2. The Authoritative Server Tick ​

Multiplayer games do not trust the client. If a player moves forward, they don't send their new position; they send their input (velocity), and the server calculates where they should be.

We use a high-frequency loop to represent our 60Hz server tick. This loop calculates gravity, applies velocity, and handles collision for every player simultaneously.

dart
backend GameServer {

  // ==========================================
  // THE 60Hz SERVER TICK (Physics Loop)
  // ==========================================
  loop PhysicsTick {
    config {
      interval: "16ms"
    }
    reads state.GameWorld
    updates state.GameWorld

    implements {
      allPlayers = state.GameWorld.all()
      
      // We use the Generative Operator to handle 3D vector math and basic collision.
      // The AI synthesizes the heavy math into the underlying C/Rust/Go layer.
      newStates = @("Iterate over 'allPlayers'. Apply a gravity vector of -9.8 to the Y-axis if 'isGrounded' is false.

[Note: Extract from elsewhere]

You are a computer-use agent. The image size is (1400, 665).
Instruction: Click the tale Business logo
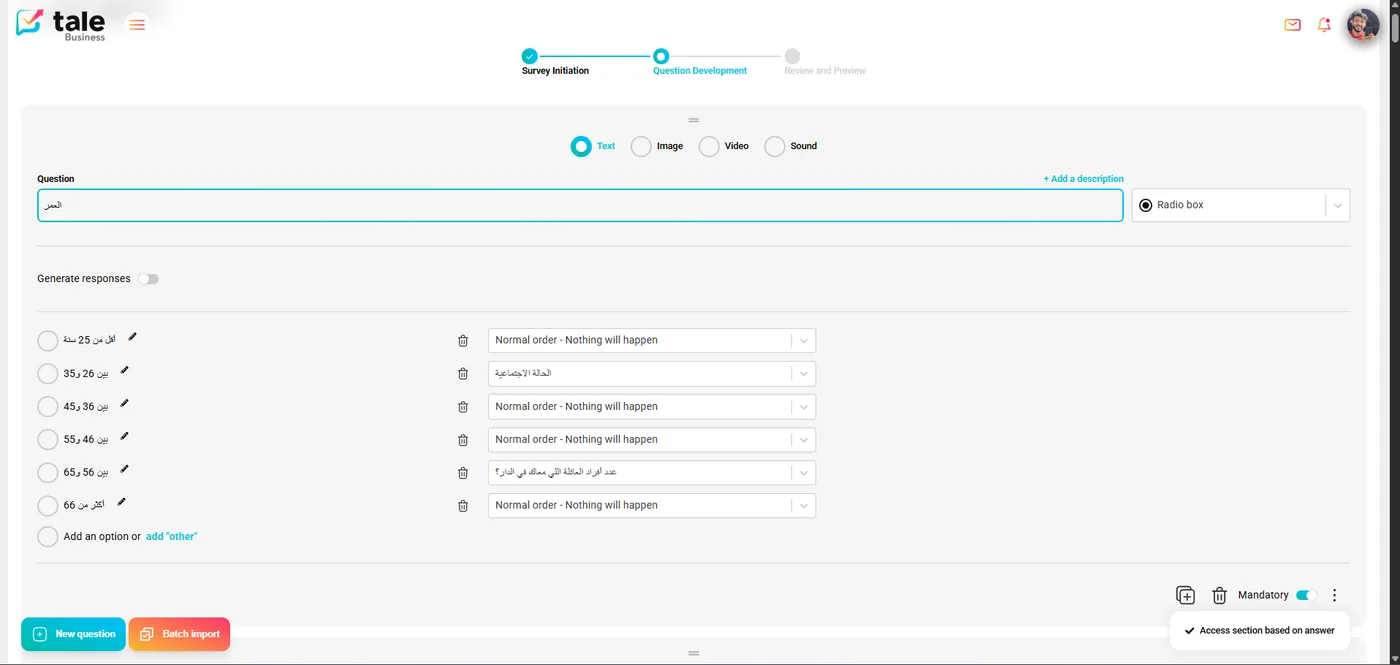[x=58, y=23]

Add 'velocity' to 'position' taking a 16ms delta-time into account. Prevent the Y position from dropping below 0 (the floor).")

      // Batch update the RAM store with the new calculated positions
      state.GameWorld.batchUpdate(newStates)
    }
  }
}

3. High-Frequency Input (WebSocket / UDP) ​

To handle continuous player input, standard HTTP function blocks are too slow. Carotene provides the socket primitive to establish persistent, low-latency connections.

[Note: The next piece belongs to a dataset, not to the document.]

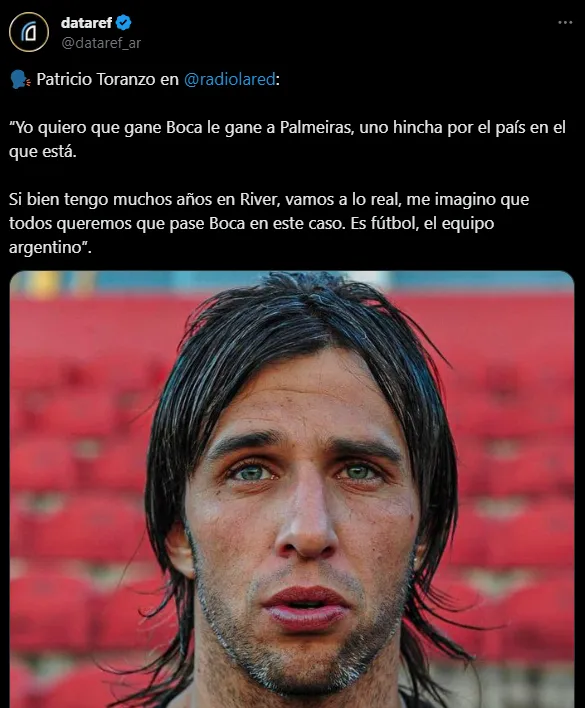Image resolution: width=585 pixels, height=708 pixels.
Task: Select the quote paragraph starting 'Yo quiero que gane'
Action: coord(287,139)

This endpoint receives joystick/keyboard input and updates the player's velocity in RAM, but it strictly limits the maximum speed to prevent "speed hacks."

dart
backend GameServer {

  // ==========================================
  // PLAYER INPUT HANDLER
  // ==========================================
  socket HandleInput(playerId: UUID, inputVector: Vector3) {
    requires session.isAuthenticated
    requires session.userId == playerId // You can only move yourself
    updates state.GameWorld
    
    implements {
      player = state.GameWorld.find(playerId)
      
      // Calculate the magnitude of the input vector
      inputSpeed = Math.sqrt((inputVector.x * inputVector.x) + (inputVector.z * inputVector.z))
      
      // Anti-Cheat: Max movement speed is 5.0 units per second
      if (inputSpeed > 5.0) {
        throws "Speed hack detected"
      }
      
      player.velocity = inputVector
    }
  }
}

4. The Proof (Anti-Cheat Validation) ​

Game logic is notoriously difficult to test because it relies on time and physics math. Because the Carotene Sandbox can freeze time and perfectly control the execution environment, writing an anti-cheat test is trivial.

We will test that a player cannot exploit the input handler, and that gravity actually works during the physics tick.

dart
// Test 1: Anti-Cheat Input Validation
test "Instantly rejects velocity inputs that exceed max speed" {
  given mock session { userId: "player_1", isAuthenticated: true }
  given mock state.GameWorld { id: "player_1", position: {x: 0, y: 0, z: 0} }
  
  // A cheater tries to inject a massive velocity vector
  cheaterInput = { x: 100.0, y: 0.0, z: 100.0 }
  
  // Assert the socket drops the packet and flags the cheat
  asserts HandleInput("player_1", cheaterInput) throws "Speed hack detected"
}

// Test 2: AI Physics Generation
test "Gravity pulls airborne players to the floor" {
  config { sandbox: EmbeddedWASM }

  // 1. Mock a player hovering in the air (Y: 10.0)
  given mock state.GameWorld { 
    id: "player_1", 
    position: { x: 0.0, y: 10.0, z: 0.0 },
    velocity: { x: 0.0, y: 0.0, z: 0.0 },
    isGrounded: false
  }
  
  // 2. Trigger exactly one 16ms server tick
  trigger loop PhysicsTick
  
  // 3. Assert the AI correctly applied gravity math (Y should be slightly less than 10.0)
  postTickPlayer = state.GameWorld.find("player_1")
  asserts postTickPlayer.position.y < 10.0
}

5. Compile and Deploy ​

When you run carrot build:

  1. The compiler sees the state block and generates an ultra-fast Redis or local WASM memory pool instead of Postgres.
  2. It translates the socket primitive into a highly optimized WebSocket (or WebRTC data channel) listener.
  3. The AI synthesizes your @(...) prompt into optimized 3D vector math.
  4. The Sandbox runs a simulated server tick, proving mathematically that gravity works and cheaters are caught.